Peter Kofler said...

You are right, distribution would be even faster. If you looking for test distribution, you might try GridGain, which is able to do that (http://www.gridgainsystems.com/wiki/display/GG15UG/Distributed+JUnit+Overview).

I don't know any free tools that would run your build in a cluster, but Hans Dockter of Cradle (http://www.gradle.org/) promised me that Cradle will have parallel and distributed builds in the near future.

ed said...

I had one even better idea. Using "foreach". Now spamming everywhere to make the world better place :)
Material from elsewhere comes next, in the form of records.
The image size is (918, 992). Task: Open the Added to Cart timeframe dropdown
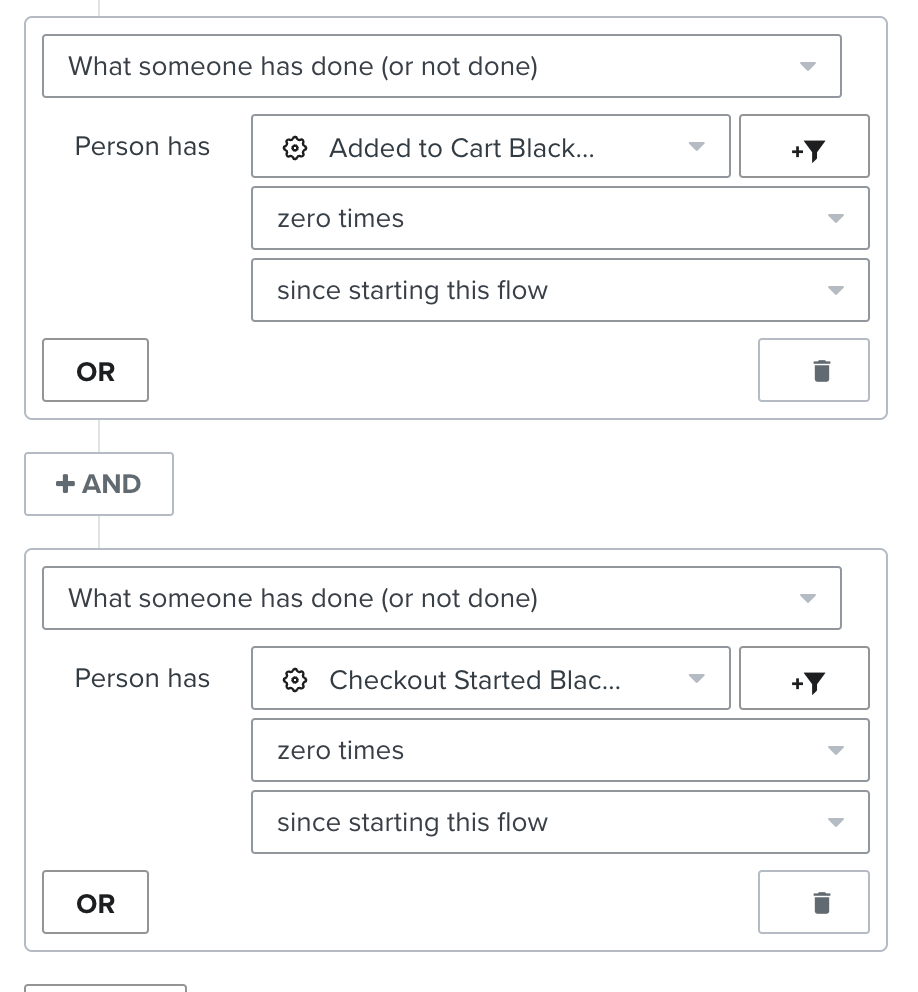point(559,291)
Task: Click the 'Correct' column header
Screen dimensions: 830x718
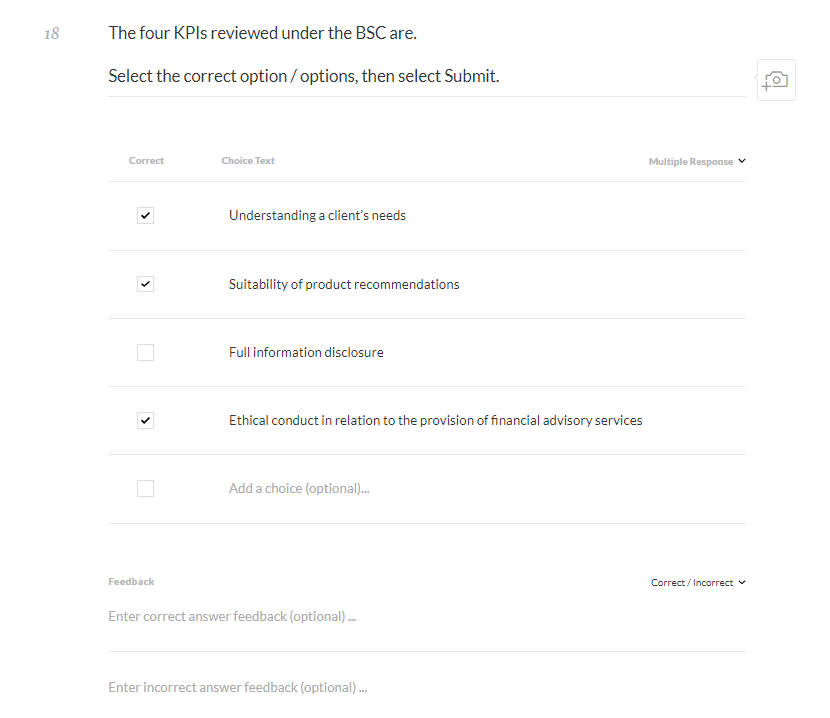Action: coord(146,161)
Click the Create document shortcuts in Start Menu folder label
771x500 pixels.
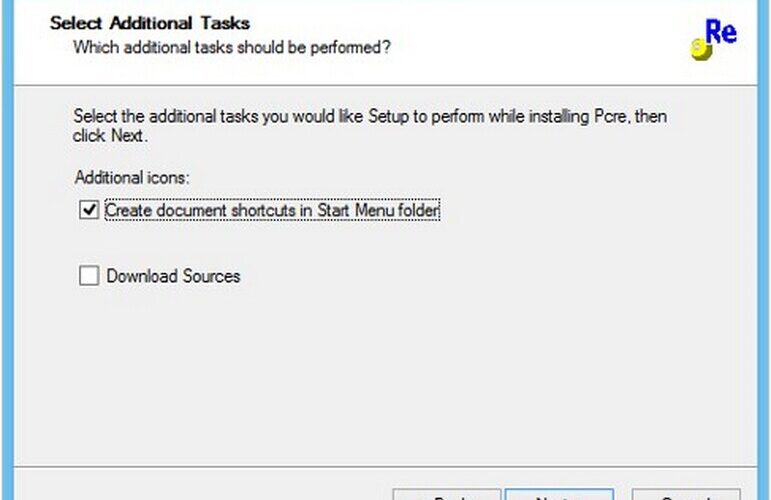point(272,210)
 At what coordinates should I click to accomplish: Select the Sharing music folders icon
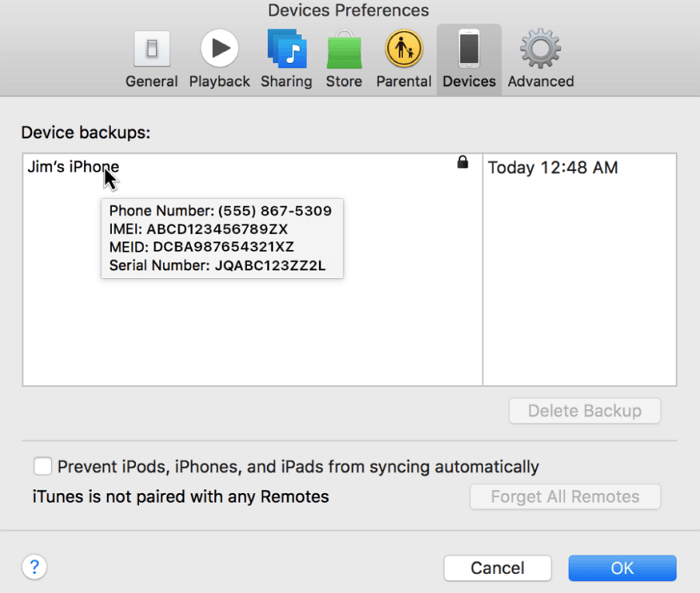[x=285, y=49]
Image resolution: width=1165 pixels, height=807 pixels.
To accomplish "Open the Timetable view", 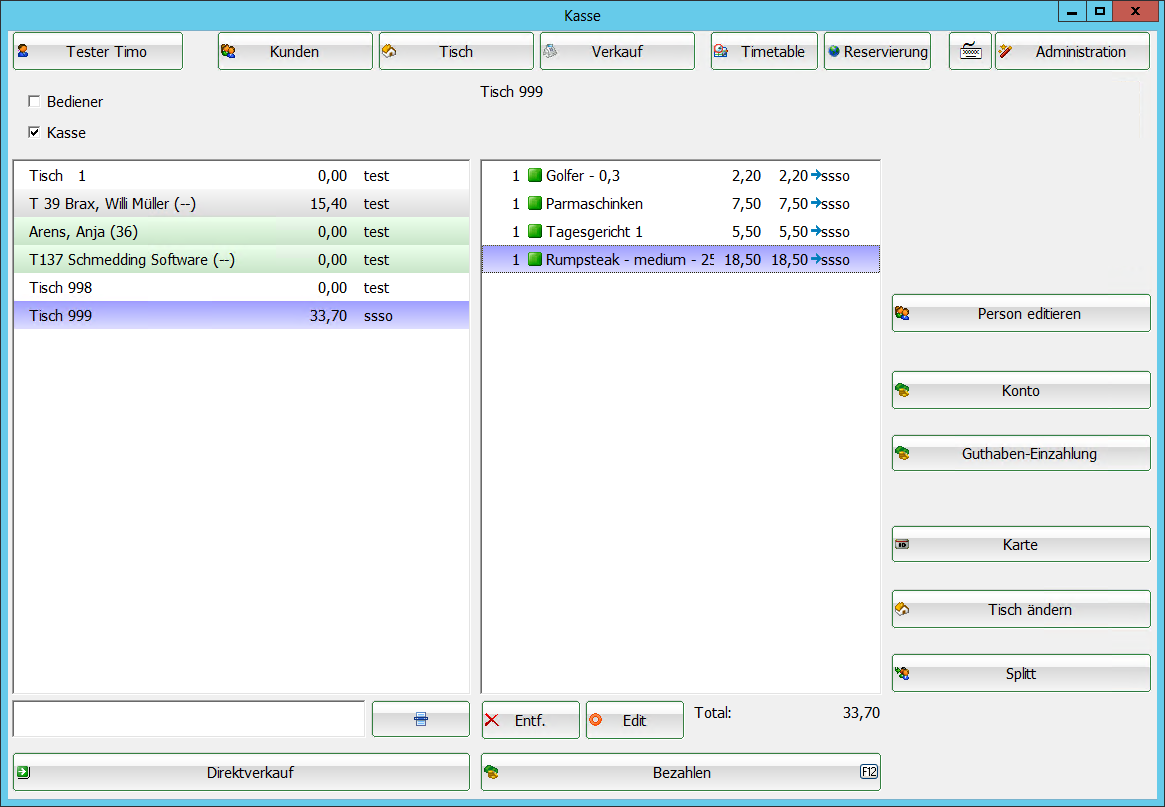I will tap(764, 52).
http://solutionsdaily.blogspot.com/2010/06/making-junit-tests-run-parallely.html

Peter Kofler said...

I agree, your solution is quite elegant. Nice idea. I like it.

But what about forking? If you need tests forked you can't use fork="once" because each test is a batch test.

Forking might be necessary if you have many tests to avoid PermSpace issues. If you disable class loading for each test (and thus keeping the PermSpace from filling up), you might still run into problems with the much hated singletons.

ed said...

Yes, singletons is a problem. I have written more detailed answer there also.

I am not sure it the best you can do, but I liked very much how processes are being automatically balanced between threads without any additional work to do from my side.